Fintech pioneer Daya has closed an oversubscribed $2.4 million pre-seed funding round.
For years, the multi-billion-dollar cross-border B2B settlement corridor in Sub-Saharan Africa has been held together by what can only be described as a corporate patchwork quilt. When an African enterprise needs to pay an international supplier or move capital between regional operations, they rarely use a single, unified financial rail. Instead, internal finance teams are forced to manually stitch together a chaotic web of local commercial banks, slow domiciliary accounts, over-the-counter (OTC) foreign exchange desks, and manual spreadsheets.
The structural fallout of this fragmented framework is a massive tax on growth: delayed transaction settlements, completely opaque FX markups, compliance friction, and trapped working capital that cripples corporate liquidity.
While retail users have spent years adopting cryptocurrencies as a speculative asset class, enterprise-grade business infrastructure has lagged behind. However a major structural shift is underway as stablecoins evolve past retail speculation into the invisible plumbing of mainstream international commerce.
Confirming this massive institutional pivot, Nigerian fintech startup Daya has officially closed an oversubscribed $2.4 million pre-seed funding round. As detailed in TechCabal’s report on Daya raising $2.4 million to build stablecoin payment rails, the round was led by digital asset powerhouse Hivemind Capital, alongside major crypto investment nodes like Lattice Fund, Alliance DAO, and the Aptos Foundation signaling definitive investor conviction in the next generation of African financial operating layers.

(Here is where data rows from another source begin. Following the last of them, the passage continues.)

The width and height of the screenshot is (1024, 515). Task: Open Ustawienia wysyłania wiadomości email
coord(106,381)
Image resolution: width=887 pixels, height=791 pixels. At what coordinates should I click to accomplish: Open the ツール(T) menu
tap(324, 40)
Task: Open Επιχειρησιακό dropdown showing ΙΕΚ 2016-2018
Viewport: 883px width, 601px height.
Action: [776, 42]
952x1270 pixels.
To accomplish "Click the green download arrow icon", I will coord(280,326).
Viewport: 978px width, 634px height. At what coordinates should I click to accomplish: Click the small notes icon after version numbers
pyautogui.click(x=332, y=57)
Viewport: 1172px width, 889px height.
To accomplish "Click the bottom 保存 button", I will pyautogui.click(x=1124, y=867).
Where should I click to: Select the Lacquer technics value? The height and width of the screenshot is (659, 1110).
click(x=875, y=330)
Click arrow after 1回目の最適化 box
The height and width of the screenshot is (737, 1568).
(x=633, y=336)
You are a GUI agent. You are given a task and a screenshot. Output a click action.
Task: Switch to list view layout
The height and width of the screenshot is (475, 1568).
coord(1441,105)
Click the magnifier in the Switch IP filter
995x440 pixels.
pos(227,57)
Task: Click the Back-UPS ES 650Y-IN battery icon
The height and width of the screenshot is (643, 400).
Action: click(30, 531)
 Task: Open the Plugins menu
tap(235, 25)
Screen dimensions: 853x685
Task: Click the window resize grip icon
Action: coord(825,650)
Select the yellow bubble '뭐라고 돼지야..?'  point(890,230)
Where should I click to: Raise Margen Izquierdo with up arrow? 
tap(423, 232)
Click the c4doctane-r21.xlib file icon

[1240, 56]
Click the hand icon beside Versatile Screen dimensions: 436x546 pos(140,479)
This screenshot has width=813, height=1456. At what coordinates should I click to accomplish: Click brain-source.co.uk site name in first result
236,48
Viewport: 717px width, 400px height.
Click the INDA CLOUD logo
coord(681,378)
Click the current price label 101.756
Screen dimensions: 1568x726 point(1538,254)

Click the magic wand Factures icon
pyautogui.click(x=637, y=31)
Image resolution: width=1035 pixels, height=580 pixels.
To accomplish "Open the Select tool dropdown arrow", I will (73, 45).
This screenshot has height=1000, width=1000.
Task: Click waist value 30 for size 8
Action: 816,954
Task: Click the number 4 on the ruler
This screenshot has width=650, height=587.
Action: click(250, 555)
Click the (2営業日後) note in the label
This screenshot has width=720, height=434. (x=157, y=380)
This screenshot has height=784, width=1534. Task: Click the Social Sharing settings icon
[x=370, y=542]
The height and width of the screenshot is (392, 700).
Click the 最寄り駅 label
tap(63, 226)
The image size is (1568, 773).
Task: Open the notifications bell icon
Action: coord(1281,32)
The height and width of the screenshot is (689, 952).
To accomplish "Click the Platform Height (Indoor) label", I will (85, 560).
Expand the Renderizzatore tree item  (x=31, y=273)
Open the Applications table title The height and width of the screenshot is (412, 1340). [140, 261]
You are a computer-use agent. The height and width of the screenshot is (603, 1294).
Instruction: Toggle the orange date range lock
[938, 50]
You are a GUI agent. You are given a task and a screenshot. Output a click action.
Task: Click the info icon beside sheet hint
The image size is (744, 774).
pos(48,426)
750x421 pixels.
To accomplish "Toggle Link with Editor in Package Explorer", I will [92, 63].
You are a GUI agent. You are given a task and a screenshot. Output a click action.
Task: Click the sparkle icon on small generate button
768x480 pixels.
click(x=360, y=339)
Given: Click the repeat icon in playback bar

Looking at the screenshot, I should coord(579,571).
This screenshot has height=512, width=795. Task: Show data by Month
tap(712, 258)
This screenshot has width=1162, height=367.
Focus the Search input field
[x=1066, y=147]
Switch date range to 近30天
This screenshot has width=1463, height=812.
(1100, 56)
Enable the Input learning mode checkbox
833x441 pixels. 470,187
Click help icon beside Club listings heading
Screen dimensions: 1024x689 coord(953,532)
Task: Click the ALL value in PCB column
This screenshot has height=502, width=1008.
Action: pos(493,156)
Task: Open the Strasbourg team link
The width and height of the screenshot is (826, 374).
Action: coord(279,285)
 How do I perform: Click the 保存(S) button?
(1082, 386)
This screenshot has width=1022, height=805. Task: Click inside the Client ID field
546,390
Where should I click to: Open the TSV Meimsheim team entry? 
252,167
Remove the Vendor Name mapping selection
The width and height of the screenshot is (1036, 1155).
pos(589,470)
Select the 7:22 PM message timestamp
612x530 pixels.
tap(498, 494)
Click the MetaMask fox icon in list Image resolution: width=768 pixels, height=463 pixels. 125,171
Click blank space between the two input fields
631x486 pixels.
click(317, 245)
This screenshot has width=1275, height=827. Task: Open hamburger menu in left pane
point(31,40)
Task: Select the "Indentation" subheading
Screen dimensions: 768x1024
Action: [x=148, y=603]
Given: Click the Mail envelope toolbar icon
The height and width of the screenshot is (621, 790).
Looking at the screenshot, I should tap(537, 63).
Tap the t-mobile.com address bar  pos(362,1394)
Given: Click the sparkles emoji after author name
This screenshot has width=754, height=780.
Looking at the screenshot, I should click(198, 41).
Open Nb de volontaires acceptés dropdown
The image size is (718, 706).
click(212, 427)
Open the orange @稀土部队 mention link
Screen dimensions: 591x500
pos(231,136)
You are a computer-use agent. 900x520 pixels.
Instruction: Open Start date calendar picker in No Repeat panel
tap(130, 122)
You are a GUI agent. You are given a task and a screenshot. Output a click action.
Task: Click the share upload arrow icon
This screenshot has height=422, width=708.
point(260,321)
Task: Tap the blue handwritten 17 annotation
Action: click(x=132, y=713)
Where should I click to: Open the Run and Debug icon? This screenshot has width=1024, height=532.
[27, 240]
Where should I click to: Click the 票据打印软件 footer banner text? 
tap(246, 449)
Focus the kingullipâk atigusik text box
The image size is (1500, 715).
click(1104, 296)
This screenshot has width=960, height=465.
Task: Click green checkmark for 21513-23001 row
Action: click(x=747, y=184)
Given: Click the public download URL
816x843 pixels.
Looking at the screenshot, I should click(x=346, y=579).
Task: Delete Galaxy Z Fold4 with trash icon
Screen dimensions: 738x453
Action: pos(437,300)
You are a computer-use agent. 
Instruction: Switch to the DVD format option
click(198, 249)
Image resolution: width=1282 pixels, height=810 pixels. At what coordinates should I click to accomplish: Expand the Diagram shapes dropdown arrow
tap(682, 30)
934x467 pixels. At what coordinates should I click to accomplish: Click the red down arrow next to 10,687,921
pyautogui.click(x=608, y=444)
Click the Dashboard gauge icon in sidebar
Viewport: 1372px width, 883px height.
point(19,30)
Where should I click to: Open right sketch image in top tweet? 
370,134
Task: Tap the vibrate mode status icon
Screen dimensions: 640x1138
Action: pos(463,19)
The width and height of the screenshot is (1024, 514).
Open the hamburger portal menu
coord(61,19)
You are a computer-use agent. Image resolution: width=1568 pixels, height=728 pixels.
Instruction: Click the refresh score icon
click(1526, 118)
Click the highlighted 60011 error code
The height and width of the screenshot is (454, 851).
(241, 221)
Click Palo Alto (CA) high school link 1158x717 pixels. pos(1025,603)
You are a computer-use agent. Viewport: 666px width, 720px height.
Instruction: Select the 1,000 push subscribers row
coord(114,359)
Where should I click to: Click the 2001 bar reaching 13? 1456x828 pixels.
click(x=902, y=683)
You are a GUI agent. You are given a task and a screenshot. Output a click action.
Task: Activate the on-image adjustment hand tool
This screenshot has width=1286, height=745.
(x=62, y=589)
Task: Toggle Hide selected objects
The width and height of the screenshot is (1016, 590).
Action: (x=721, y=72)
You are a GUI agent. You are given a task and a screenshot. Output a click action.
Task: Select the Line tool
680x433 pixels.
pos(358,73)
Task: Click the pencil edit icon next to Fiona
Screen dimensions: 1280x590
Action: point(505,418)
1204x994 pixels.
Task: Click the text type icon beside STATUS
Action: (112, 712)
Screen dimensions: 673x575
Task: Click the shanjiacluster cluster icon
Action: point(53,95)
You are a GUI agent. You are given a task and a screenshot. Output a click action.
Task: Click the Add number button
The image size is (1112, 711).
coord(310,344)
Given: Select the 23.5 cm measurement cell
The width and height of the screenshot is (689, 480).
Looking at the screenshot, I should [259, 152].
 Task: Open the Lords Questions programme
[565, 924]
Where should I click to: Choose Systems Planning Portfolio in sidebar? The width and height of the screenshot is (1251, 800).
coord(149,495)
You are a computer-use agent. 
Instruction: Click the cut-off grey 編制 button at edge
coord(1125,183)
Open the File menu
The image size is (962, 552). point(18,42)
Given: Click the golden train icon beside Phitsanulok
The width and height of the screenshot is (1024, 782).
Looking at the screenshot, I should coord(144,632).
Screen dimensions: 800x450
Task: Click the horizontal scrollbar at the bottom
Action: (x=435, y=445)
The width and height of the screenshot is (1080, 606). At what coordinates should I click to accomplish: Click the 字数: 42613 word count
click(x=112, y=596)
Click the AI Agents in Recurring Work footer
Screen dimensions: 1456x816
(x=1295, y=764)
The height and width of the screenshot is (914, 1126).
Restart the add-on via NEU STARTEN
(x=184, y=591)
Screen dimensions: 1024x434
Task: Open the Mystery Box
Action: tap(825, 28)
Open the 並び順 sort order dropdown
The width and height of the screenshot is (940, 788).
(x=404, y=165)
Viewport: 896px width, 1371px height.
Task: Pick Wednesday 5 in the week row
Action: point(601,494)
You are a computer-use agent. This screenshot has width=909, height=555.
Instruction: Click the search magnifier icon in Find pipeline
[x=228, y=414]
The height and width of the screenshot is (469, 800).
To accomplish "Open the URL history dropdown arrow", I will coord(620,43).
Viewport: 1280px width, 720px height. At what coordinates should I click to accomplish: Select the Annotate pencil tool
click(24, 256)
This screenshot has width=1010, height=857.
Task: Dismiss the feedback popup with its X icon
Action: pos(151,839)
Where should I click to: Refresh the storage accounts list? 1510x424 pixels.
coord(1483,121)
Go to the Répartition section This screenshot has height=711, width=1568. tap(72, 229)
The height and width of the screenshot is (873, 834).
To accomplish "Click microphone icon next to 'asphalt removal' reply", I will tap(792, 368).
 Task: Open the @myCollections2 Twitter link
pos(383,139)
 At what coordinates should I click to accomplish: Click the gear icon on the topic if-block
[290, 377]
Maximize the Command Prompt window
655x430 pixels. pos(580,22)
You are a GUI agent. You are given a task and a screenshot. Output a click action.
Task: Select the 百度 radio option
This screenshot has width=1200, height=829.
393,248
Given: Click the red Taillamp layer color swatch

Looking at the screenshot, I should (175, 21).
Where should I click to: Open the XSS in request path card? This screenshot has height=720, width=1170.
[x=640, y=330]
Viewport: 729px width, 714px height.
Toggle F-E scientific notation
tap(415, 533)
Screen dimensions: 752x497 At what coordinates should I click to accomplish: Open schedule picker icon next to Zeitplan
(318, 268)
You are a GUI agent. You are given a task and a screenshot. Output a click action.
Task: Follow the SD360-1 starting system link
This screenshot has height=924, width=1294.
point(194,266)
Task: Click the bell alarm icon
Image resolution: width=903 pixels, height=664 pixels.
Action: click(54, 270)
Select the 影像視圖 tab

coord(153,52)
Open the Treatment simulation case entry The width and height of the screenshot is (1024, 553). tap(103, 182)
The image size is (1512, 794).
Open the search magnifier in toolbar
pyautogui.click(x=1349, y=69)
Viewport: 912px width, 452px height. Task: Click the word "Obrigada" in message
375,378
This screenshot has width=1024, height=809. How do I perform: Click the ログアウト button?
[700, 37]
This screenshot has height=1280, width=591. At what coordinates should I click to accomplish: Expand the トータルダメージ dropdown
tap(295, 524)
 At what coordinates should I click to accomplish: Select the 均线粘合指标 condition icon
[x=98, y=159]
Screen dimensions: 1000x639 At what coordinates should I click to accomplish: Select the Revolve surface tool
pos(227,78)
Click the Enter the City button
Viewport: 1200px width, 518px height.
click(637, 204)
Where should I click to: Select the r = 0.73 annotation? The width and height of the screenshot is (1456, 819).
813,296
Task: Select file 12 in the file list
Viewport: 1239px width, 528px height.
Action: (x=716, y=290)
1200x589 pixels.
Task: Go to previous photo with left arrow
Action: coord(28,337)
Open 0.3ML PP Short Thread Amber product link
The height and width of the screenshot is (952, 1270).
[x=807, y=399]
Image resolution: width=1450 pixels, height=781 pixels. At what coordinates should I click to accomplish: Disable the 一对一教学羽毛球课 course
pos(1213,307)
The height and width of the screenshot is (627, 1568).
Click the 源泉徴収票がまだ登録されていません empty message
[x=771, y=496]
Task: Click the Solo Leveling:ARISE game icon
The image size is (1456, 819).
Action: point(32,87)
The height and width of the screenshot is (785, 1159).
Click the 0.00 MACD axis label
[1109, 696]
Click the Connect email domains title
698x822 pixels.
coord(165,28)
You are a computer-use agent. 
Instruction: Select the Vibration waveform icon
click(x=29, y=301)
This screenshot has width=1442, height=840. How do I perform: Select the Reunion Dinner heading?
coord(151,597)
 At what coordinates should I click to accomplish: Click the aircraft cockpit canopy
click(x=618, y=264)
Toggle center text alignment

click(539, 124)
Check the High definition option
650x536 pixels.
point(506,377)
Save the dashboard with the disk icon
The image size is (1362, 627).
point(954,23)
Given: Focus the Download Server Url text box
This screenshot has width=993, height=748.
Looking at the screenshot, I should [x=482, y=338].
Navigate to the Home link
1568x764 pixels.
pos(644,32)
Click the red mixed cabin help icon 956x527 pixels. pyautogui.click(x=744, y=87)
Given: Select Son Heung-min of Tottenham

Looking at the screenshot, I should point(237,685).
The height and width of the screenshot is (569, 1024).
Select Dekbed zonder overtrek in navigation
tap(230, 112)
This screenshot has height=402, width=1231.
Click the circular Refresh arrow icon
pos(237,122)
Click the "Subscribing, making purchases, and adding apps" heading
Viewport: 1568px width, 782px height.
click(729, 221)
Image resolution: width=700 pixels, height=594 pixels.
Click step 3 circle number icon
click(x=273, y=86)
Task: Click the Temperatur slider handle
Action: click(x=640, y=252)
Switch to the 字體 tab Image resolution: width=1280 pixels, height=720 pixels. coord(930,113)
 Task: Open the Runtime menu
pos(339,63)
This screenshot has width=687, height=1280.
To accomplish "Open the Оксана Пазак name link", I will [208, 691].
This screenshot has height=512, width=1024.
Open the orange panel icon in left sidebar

Founded in October 2025 by tech innovators Tomiwa “Aleph” Lasebikan and Paul Joe,Daya is bypassing the traditional consumer-facing retail app play entirely. Emerging from the elite Alliance DAO ALL15 cohort, the startup’s platform acts as an invisible financial operating system designed to handle high-velocity B2B treasury and payment flows.
Rather than forcing corporate legal teams to interface with unregulated, hyper-volatile digital asset networks, Daya bridges the gap between traditional fiat banking networks and high-throughput blockchain networks through a three-tiered infrastructure.
Through this compliant pipeline, businesses receive international payments into regulated, dollar-denominated accounts provided by banking partners. The underlying funds are then systematically settled in stablecoins allowing corporate clients to hold yield-bearing treasury assets, execute immediate cross-border vendor payments or clear funds back into local currencies at a fraction of standard bank fees.
The market response to Daya’s enterprise-first approach has been immediate, with the platform posting an explosive 40% month-on-month growth rate throughout 2026. This rapid scaling highlights a broader strategic trend where fintech pioneers are proactively moving out of localized siloes to establish large-scale regional corridors.
To supercharge its payment routing capabilities, Daya recently forged a high-profile cross-border alliance with the Aptos Foundation and Dubai-based crypto exchange HashKey MENA. The partnership establishes a highly optimized, high-speed stablecoin settlement corridor specifically connecting businesses across Africa and the Middle East. By leveraging the fast processing times and low transaction costs of the Aptos blockchain, Daya allows an African merchant to settle a bulk import invoice with a Middle Eastern supplier near-instantly, bypassing hours of traditional correspondent bank clearing pipelines.
See also: Why South Africa’s Banks are moving into Telecom Industries
Daya’s oversubscribed pre-seed milestone represents a vital data point for the broader African venture capital ecosystem. In an investment climate that demands deep unit economics and clear regulatory strategies over simple vanity user metrics, Daya’s ability to pull millions from premier international digital asset funds underscores the shift toward high-utility infrastructure.
By treating stablecoins not as an alternative to traditional banking, but as a superior software layer to optimize it, Daya is building a highly defensible economic moat. As these automated on-chain corporate settlement rails become the baseline standard for regional commerce, the old patchwork system of spreadsheets and opaque FX desks will inevitably look like an outdated relic of the analog past.